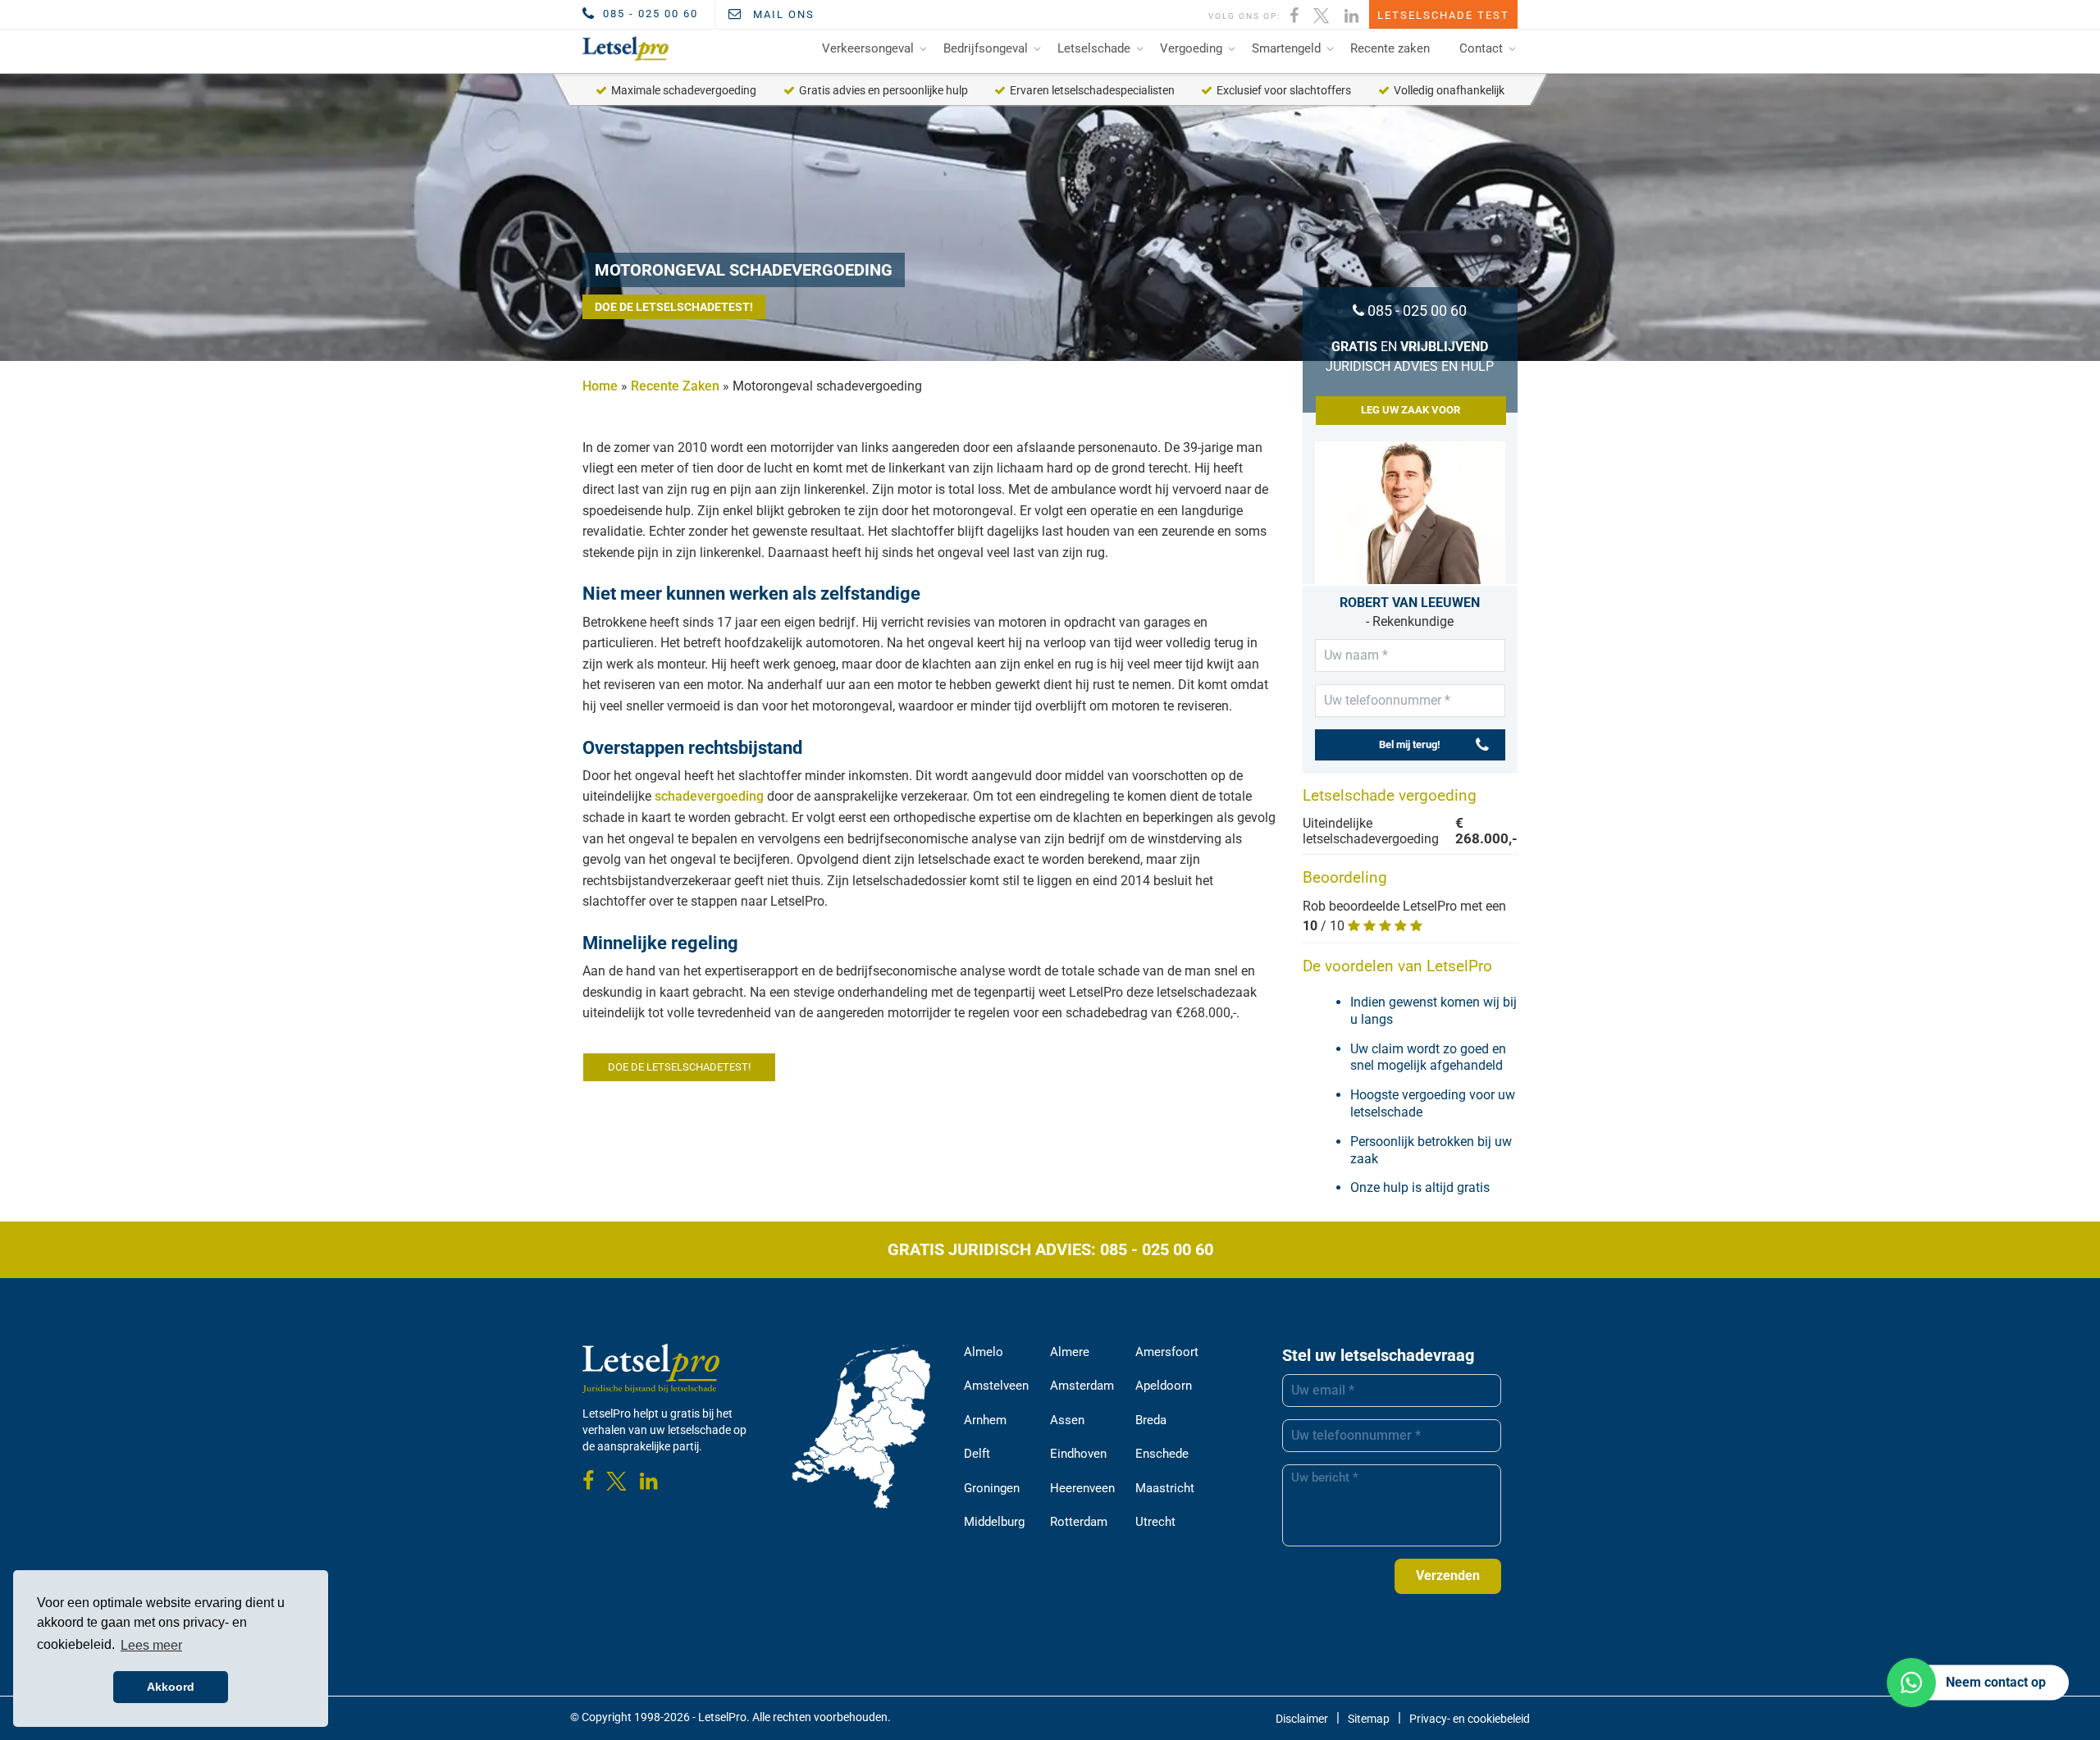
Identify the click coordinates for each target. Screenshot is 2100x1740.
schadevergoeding (709, 796)
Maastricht (1164, 1488)
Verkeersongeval (868, 48)
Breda (1150, 1420)
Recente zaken (1390, 48)
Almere (1069, 1352)
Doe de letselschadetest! (674, 306)
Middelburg (994, 1521)
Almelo (983, 1352)
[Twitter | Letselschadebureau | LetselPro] (1322, 14)
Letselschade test (1443, 15)
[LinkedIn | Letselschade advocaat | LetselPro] (1352, 14)
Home (600, 386)
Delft (977, 1453)
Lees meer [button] (151, 1645)
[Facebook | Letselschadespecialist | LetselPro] (1294, 14)
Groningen (992, 1488)
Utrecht (1155, 1521)
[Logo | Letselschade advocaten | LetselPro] (622, 48)
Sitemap (1369, 1718)
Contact (1481, 48)
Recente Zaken (675, 386)
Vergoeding (1191, 48)
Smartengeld (1286, 48)
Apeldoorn (1163, 1385)
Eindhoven (1078, 1453)
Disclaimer (1302, 1718)
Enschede (1162, 1453)
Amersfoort (1166, 1352)
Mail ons (782, 14)
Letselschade (1093, 48)
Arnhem (985, 1420)
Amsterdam (1082, 1385)
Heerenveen (1082, 1488)
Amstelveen (996, 1385)
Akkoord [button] (170, 1686)
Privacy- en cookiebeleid (1469, 1718)
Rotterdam (1078, 1521)
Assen (1067, 1420)
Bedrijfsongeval (985, 48)
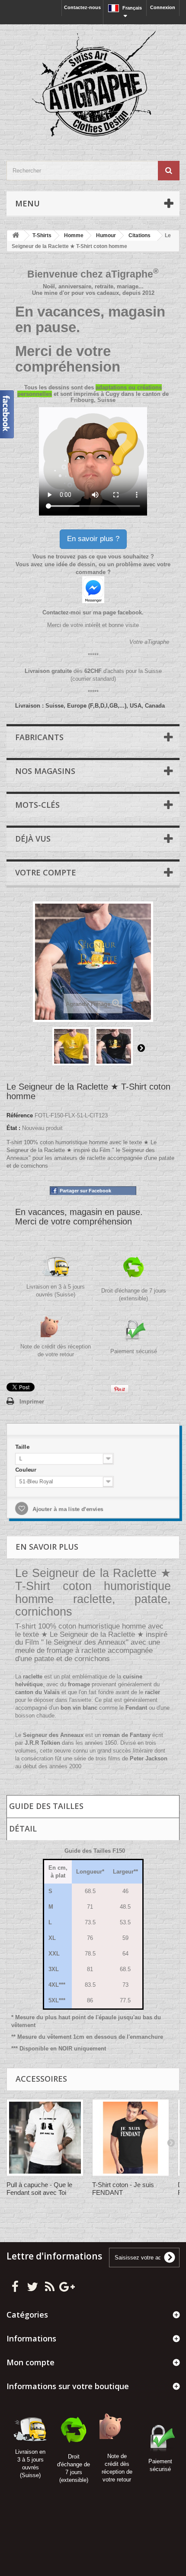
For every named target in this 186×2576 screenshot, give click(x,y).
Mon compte (30, 2362)
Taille (21, 1446)
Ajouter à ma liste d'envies (66, 1509)
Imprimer (31, 1401)
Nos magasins (45, 771)
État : (13, 1128)
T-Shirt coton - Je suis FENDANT (123, 2188)
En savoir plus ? (93, 539)
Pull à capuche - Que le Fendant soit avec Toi (39, 2188)
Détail (23, 1828)
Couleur (25, 1469)
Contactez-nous (82, 7)
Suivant (141, 1047)
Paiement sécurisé (133, 1351)
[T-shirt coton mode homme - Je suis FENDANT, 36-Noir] (130, 2137)
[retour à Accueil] (15, 235)
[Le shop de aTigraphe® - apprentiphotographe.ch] (93, 85)
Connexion (162, 7)
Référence (19, 1115)
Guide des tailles (46, 1806)
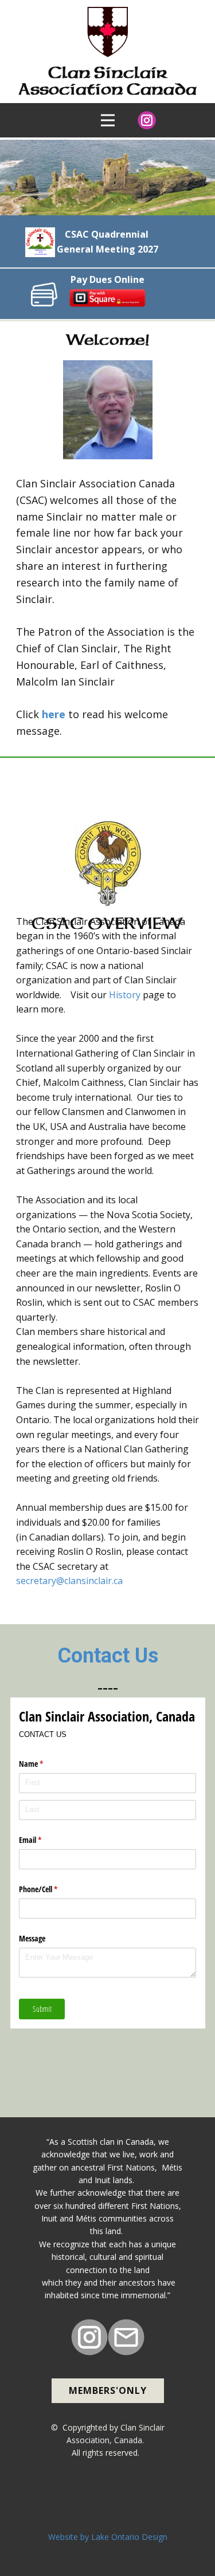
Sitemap (107, 2568)
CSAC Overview (93, 796)
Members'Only (108, 2390)
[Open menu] (108, 120)
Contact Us (107, 1656)
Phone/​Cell (51, 1889)
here (53, 714)
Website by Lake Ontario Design (107, 2536)
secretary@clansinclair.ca (69, 1580)
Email (43, 1839)
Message (32, 1938)
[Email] (126, 2337)
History (124, 994)
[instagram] (147, 120)
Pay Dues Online (107, 279)
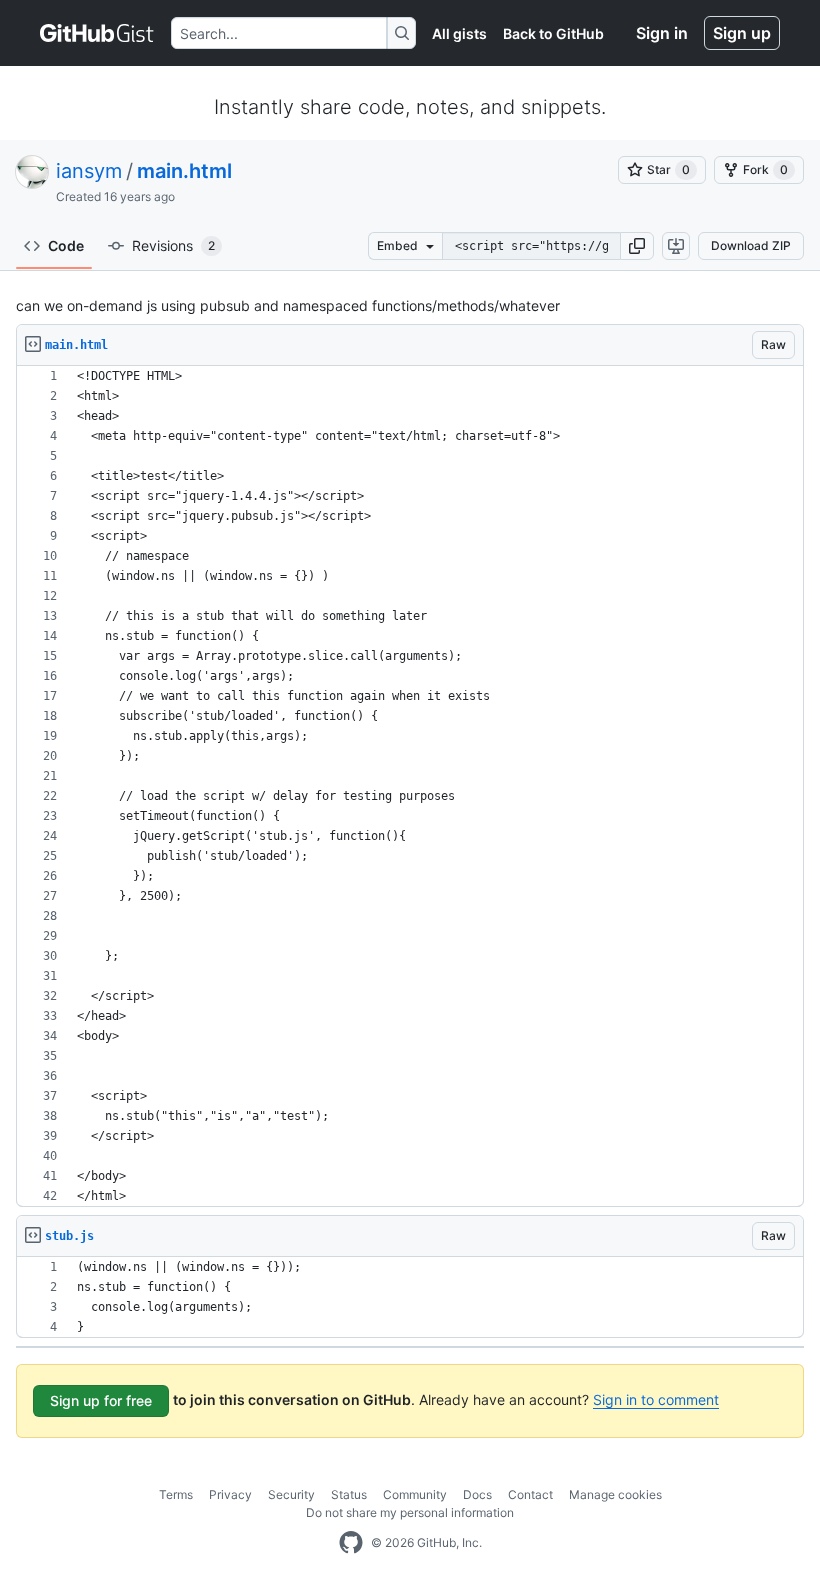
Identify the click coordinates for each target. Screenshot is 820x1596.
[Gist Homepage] (97, 33)
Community (415, 1494)
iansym (89, 171)
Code (66, 245)
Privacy (230, 1494)
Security (291, 1494)
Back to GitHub (553, 33)
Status (349, 1494)
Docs (477, 1494)
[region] (410, 786)
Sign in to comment (656, 1399)
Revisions (173, 245)
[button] (637, 246)
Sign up (742, 33)
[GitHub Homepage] (351, 1543)
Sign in (662, 33)
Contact (530, 1494)
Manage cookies (615, 1494)
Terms (176, 1494)
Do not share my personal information (410, 1512)
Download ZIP (751, 245)
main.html (184, 171)
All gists (459, 33)
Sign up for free (101, 1400)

========================================================================

* [Task directions]
Write out again, exactly as they appear above, the lines from the one containing "Download ZIP (751, 245)" to the final line, and only those.

* [Answer to the problem]
Download ZIP (751, 245)
main.html (184, 171)
All gists (459, 33)
Sign up for free (101, 1400)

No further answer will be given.